> Brief
Pull out each line in the rows below that contains the string "chart", and copy those lines.

-- Begin Material for this task --

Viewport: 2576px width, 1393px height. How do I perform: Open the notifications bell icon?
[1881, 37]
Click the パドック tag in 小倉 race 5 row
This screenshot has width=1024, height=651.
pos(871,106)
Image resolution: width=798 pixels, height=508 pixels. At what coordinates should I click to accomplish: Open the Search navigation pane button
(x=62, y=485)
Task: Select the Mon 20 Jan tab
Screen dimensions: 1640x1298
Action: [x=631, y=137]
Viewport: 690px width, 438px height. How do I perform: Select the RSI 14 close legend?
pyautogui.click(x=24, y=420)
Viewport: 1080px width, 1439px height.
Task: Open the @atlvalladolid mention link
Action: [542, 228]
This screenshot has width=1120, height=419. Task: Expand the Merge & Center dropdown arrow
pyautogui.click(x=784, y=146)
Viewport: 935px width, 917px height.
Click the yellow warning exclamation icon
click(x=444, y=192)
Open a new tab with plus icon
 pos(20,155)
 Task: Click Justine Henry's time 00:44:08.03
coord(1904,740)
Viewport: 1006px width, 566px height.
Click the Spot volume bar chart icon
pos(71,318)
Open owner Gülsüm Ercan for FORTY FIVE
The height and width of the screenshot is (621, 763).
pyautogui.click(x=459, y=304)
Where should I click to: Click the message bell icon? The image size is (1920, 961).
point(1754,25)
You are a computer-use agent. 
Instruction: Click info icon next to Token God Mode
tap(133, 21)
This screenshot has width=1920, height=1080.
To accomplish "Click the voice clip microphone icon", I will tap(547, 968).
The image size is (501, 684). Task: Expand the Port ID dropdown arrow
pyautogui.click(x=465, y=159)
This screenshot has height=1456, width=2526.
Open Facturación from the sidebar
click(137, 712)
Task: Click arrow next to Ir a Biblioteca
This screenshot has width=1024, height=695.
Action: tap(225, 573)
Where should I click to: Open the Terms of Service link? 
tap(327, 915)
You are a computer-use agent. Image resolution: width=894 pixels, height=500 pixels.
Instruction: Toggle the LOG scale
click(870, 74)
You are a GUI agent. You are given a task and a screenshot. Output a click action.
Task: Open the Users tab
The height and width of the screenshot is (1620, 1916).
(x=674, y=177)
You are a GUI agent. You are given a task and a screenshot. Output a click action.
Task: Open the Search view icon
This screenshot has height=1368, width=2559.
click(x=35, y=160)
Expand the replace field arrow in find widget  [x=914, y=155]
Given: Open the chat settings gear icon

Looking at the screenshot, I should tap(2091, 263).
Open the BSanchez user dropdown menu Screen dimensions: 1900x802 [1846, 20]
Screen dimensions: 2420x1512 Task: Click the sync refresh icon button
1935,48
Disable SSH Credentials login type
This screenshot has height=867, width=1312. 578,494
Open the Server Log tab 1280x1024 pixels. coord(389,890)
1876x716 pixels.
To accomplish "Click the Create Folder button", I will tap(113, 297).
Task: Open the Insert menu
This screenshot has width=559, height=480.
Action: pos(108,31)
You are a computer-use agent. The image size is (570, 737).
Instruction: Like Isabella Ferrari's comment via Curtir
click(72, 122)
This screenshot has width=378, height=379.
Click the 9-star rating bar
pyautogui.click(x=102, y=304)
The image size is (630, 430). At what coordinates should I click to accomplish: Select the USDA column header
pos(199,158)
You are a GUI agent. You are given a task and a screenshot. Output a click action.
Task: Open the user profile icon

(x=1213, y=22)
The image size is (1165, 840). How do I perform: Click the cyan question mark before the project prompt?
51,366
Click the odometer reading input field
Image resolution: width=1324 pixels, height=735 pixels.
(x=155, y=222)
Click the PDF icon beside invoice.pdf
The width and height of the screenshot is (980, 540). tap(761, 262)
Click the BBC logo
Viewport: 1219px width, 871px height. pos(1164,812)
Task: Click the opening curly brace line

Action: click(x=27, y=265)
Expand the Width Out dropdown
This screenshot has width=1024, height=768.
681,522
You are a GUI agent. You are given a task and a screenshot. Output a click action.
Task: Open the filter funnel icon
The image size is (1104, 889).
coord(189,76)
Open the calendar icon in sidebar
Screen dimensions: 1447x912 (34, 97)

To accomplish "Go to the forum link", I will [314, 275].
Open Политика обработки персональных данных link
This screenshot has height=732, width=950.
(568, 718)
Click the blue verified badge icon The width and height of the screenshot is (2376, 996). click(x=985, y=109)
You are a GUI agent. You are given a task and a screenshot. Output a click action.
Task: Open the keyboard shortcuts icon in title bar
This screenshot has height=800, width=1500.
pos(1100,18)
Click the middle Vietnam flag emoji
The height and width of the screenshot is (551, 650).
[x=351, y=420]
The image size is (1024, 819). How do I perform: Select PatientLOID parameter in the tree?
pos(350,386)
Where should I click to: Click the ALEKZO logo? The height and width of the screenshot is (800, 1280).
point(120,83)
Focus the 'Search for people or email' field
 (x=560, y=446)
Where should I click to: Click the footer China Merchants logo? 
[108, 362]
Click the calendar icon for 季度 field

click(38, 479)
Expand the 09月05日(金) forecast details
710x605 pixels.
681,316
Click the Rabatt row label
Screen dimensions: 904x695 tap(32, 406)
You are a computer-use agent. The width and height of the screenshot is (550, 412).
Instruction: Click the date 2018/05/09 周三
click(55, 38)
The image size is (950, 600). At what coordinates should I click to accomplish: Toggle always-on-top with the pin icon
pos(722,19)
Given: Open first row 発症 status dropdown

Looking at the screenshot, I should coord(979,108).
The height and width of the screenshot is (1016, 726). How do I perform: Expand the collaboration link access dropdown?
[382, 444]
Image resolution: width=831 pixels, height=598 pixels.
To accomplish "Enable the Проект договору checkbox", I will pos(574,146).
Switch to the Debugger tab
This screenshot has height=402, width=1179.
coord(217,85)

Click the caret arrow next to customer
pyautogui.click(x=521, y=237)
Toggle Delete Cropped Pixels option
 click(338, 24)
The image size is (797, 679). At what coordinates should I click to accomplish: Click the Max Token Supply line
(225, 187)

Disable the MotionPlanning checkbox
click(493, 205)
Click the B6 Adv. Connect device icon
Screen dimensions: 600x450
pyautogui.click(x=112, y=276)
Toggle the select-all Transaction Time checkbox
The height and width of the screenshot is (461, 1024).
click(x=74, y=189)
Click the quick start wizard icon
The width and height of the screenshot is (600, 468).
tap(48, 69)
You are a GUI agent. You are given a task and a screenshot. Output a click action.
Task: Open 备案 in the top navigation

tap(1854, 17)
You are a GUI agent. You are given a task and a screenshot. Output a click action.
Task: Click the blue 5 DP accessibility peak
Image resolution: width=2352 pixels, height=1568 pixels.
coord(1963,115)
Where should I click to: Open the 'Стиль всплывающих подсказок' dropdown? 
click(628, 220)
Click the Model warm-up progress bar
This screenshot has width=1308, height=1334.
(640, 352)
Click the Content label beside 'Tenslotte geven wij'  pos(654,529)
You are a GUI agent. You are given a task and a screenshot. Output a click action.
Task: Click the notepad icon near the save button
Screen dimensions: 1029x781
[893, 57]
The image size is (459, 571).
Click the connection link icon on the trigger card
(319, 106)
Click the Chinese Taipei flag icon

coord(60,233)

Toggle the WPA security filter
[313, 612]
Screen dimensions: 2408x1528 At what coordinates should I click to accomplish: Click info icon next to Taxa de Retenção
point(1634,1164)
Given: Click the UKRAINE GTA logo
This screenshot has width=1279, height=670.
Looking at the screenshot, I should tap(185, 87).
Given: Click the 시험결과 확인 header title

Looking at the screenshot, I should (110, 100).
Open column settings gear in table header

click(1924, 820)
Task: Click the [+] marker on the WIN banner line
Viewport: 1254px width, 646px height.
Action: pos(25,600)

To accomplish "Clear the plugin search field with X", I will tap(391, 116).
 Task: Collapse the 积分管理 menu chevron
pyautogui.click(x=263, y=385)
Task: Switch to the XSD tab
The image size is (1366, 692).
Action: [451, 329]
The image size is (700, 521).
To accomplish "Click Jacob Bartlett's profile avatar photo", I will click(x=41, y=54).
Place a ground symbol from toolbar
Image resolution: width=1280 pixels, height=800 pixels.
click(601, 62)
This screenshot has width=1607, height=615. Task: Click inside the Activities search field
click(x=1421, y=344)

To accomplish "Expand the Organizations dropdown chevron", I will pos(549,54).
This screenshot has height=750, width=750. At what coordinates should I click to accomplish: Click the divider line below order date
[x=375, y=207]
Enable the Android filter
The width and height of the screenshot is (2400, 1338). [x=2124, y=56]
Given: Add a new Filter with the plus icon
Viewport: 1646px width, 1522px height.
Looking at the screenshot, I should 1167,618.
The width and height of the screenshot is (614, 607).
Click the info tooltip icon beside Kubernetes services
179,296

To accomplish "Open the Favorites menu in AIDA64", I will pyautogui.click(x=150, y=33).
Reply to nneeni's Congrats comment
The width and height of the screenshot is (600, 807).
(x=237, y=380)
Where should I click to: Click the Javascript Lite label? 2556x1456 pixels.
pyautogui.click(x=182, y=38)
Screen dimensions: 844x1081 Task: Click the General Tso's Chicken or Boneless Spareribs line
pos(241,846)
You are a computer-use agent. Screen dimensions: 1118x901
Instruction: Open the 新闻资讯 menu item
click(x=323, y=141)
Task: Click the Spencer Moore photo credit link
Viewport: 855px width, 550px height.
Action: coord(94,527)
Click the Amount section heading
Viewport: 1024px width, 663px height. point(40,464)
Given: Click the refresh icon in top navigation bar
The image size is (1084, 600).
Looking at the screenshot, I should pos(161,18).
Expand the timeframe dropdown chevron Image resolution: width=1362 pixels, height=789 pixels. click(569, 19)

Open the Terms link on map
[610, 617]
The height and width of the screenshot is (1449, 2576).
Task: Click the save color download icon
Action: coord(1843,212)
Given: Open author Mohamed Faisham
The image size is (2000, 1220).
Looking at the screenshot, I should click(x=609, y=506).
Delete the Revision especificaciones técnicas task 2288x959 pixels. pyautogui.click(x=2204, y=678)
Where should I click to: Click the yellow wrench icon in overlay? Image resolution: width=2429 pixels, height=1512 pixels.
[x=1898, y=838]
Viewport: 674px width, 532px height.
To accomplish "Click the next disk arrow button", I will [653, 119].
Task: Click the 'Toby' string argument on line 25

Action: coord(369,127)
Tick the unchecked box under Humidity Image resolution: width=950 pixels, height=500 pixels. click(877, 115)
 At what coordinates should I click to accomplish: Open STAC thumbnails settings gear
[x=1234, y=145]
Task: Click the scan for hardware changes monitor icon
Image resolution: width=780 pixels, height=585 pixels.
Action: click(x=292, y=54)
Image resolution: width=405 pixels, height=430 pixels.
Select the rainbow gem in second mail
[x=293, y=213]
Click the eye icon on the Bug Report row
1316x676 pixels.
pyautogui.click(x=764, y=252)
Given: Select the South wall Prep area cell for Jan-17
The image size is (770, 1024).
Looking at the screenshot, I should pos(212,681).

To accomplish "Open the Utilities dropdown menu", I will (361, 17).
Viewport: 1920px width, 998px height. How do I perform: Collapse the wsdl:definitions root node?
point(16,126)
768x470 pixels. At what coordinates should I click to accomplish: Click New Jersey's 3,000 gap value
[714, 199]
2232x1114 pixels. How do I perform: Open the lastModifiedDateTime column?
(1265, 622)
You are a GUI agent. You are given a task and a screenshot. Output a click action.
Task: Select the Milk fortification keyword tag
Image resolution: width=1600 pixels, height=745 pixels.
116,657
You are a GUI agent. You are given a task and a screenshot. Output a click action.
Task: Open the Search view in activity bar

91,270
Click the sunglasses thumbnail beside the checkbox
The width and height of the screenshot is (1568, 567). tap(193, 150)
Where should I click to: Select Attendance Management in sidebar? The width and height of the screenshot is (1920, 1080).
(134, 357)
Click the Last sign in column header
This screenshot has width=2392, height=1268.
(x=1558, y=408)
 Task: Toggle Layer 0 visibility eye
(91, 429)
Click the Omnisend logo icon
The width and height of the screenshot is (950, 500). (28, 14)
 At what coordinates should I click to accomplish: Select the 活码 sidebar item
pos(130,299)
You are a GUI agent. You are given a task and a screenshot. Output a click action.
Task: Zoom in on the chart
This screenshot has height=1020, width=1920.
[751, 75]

-- End Material for this task --

> Full output
Click the Spot volume bar chart icon
Task: Zoom in on the chart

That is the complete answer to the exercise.